- Selected passage:
====

Remember: An LLM is a deep artificial neural network, made up of neurons and weights that determine how strongly those neurons are connected. What makes a neural network arrive at its conclusion? How much of the information it processes does it consider and analyze adequately?

These sorts of questions have been investigated in a vast number of publications at least since deep neural networks started showing promise. To be clear, mechanistic interpretability existed before LLMs did, and was already an exciting aspect of Explainable AI research with earlier deep neural networks. For instance, identifying the salient features that trigger a CNN to arrive at a given object classification or vehicle steering direction can help us understand how trustworthy and reliable the network is in safety-critical situations.

But with LLMs, the topic really took off, and became much more interesting. Are the human-like cognitive abilities of LLMs real or fake? How does information travel through the neural network? Is there hidden knowledge inside an LLM?

In this post, you will find:

A refresher on LLM architecture
An introduction to interpretability methods
Use cases
A discussion of past research

In a follow-up article, we will look at Python code to apply some of these skills, visualize the activations of the neural network and more.

Refresher: The design of an LLM

For the purpose of this article, we need a basic understanding of the spots in the neural network where it is worth hooking into, to derive possibly useful information in the process. Therefore, this section is a quick reminder of the components of an LLM.

LLMs use a sequence of input tokens to predict the next token.

The inner workings of an LLM: Input tokens are embedded into a combined matrix and transformer blocks enrich this hidden state with additional context. The residual stream can then be unembedded to determine the token predictions. (Image by author)

====

- What the task requires:
Copy the part of the LLM interpretability text that begins with the words "In a follow-up" and stops after "(Image by author)".

====

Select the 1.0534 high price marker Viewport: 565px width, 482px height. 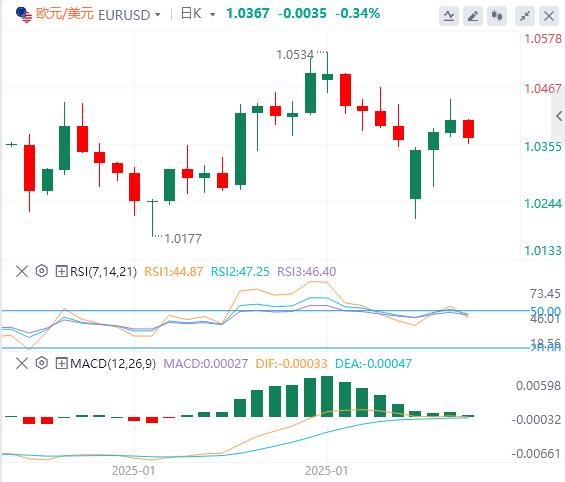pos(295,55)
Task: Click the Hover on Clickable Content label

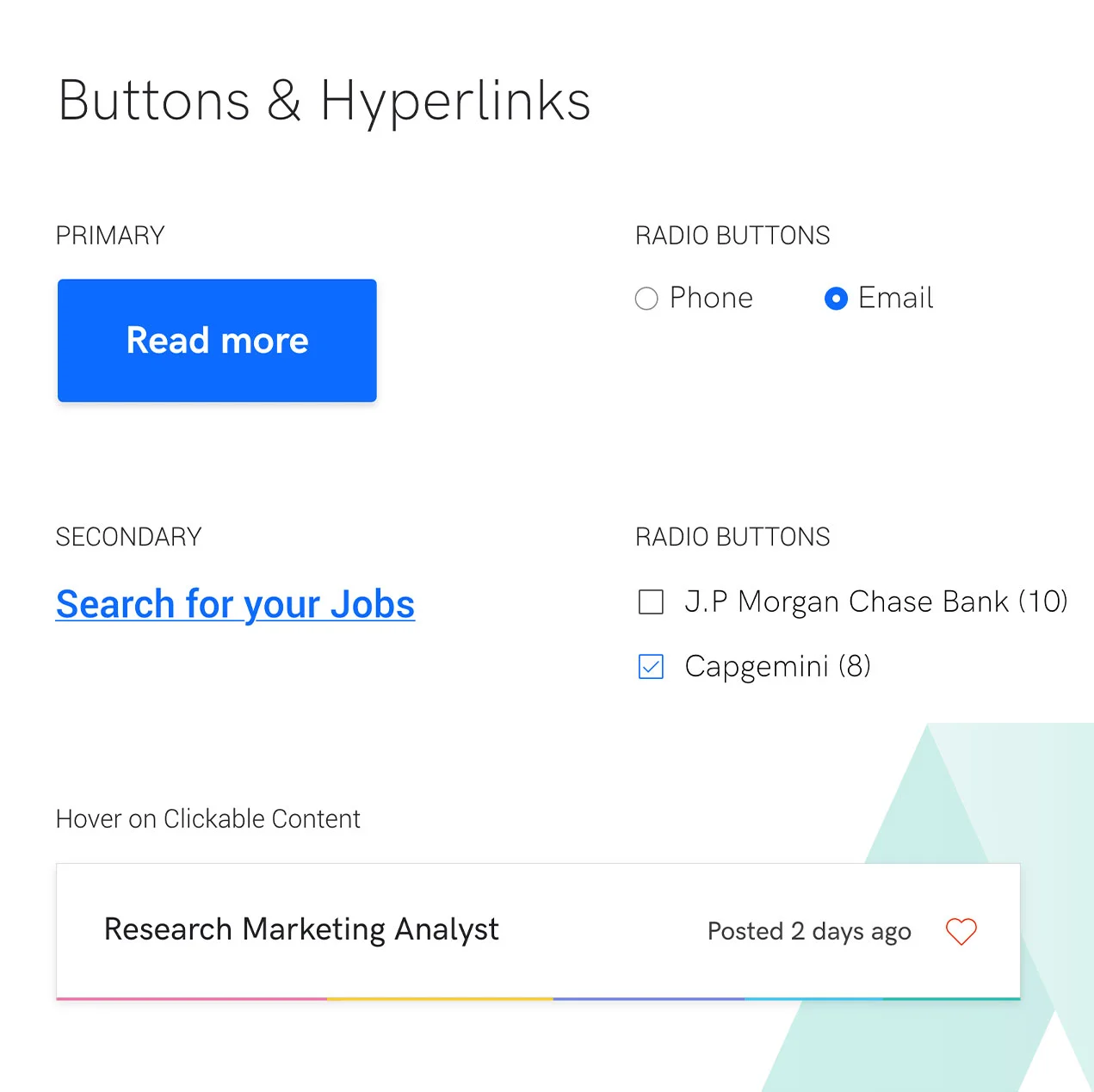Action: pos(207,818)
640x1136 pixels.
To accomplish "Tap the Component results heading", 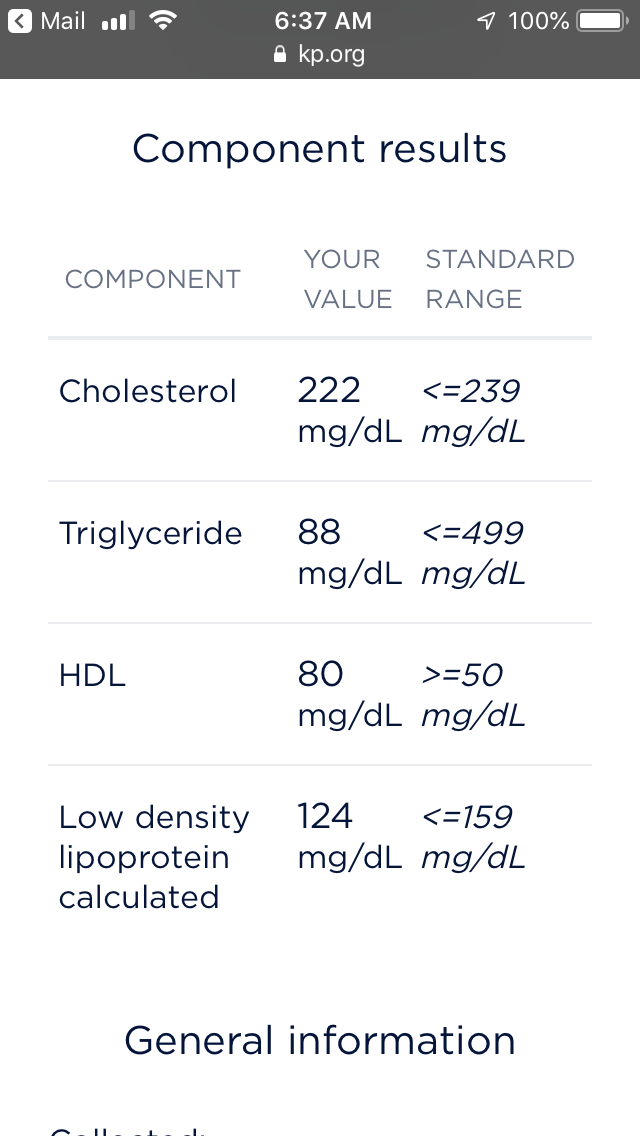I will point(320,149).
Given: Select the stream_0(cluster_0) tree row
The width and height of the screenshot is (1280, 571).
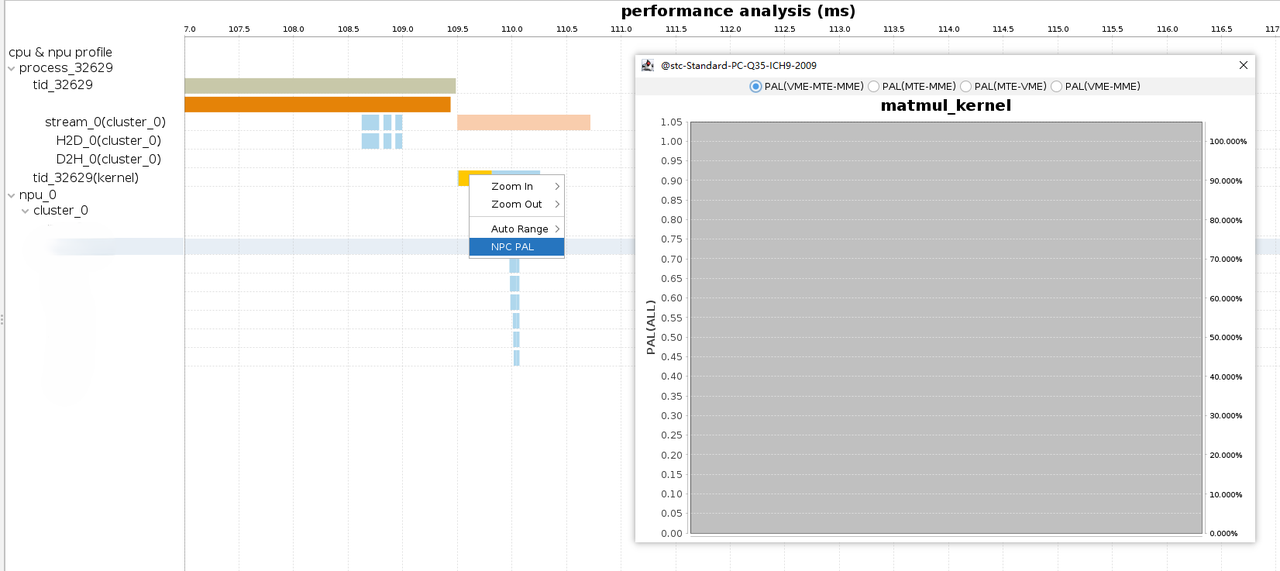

====

- Exercise result:
In a follow-up article, we will look at Python code to apply some of these skills, visualize the activations of the neural network and more.

Refresher: The design of an LLM

For the purpose of this article, we need a basic understanding of the spots in the neural network where it is worth hooking into, to derive possibly useful information in the process. Therefore, this section is a quick reminder of the components of an LLM.

LLMs use a sequence of input tokens to predict the next token.

The inner workings of an LLM: Input tokens are embedded into a combined matrix and transformer blocks enrich this hidden state with additional context. The residual stream can then be unembedded to determine the token predictions. (Image by author)